A radical hardening type composition characterized by containing: (A) a (meth)acryloyl group-containing compound having (a) a Si-H group-containing compound represented by the following formula (1) and ( b) A skeleton formed by an addition reaction product of a polycyclic hydrocarbon having two addition-reactive carbon-carbon double bonds in one molecule, and having a (meth)acryloyl group at one or both ends of the molecule ,and

(in the formula, R ^{1 is} independently an addition-reactive carbon-carbon double bond, a substituted or unsubstituted monovalent hydrocarbon group with 1 to 12 carbon atoms, or an alkoxy group with 1 to 6 carbon atoms, R ² Represents a substituted or unsubstituted divalent hydrocarbon group with 1 to 12 carbon atoms), (B) a polymerization initiator.

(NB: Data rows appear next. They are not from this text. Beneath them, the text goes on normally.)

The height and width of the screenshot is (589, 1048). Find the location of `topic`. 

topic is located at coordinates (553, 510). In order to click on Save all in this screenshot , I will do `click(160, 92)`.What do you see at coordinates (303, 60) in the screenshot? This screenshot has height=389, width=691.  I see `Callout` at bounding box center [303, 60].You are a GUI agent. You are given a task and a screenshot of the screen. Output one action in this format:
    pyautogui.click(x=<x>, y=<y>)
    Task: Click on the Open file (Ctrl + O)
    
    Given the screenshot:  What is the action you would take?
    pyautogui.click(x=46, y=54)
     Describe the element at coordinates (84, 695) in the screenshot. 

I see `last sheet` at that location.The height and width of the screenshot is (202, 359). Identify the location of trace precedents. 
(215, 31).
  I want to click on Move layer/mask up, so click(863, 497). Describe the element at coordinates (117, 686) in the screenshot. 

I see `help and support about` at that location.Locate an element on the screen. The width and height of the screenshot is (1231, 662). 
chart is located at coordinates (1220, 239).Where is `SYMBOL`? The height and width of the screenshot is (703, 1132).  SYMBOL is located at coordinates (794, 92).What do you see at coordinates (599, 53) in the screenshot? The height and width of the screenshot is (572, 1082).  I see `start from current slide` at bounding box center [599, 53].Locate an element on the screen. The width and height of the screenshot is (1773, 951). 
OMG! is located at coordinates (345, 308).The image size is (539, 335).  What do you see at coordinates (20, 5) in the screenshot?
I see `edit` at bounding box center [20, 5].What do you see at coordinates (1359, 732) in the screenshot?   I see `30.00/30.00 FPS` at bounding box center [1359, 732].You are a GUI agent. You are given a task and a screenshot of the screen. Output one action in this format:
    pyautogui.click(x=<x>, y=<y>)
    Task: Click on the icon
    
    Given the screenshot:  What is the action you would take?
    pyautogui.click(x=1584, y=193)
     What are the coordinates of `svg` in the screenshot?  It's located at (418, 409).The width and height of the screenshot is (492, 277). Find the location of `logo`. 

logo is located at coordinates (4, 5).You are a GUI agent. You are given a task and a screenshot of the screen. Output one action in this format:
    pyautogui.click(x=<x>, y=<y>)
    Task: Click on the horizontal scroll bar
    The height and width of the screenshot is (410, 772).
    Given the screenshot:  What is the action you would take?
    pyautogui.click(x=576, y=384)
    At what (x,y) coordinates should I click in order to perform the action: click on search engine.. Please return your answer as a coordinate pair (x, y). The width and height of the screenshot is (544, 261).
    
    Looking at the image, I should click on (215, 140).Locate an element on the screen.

The radical-hardening composition according to claim 1, wherein the component (A) is a silicon-containing addition reaction product having two addition-reactive carbon-carbon double bonds in one molecule, and (c) is represented by the following formula ( 2) The (meth)acryloyl group-containing compound of the addition reaction product of the siloxane compound represented, the above-mentioned silicon-containing addition reaction product is (a) the above-mentioned Si-H group-containing compound and (b) The addition reaction product of the aforementioned polycyclic hydrocarbon,

(In the formula, R ¹ represents the same meaning as above, R ³ is either a hydrogen atom or a methyl group, and R ⁴ is a substituted or unsubstituted divalent hydrocarbon group having 1 to 8 carbon atoms). The radical hardening type composition according to claim 1 or 2, wherein the polycyclic hydrocarbons are 5-vinylbicyclo[2.2.1]hept-2-ene and 6-vinylbicyclo[2.2.1]hept-2 - any one of the alkenes or a combination of these. The radical hardening composition according to claim 1 or 2, wherein the component (A) is a compound represented by the following formula (3),

(in the formula, R ³ is either a hydrogen atom or a methyl group, n=0-10). The radical hardening type composition according to claim 1 or 2, wherein the aforementioned polymerization initiator is an organic peroxide or a photopolymerization initiator. The radical hardening type composition according to claim 5, wherein the organic peroxide has a 10-hour half-life temperature of 50 to 150°C. A hardened product characterized by being the hardened product of the radical hardening composition according to any one of claims 1 to 6.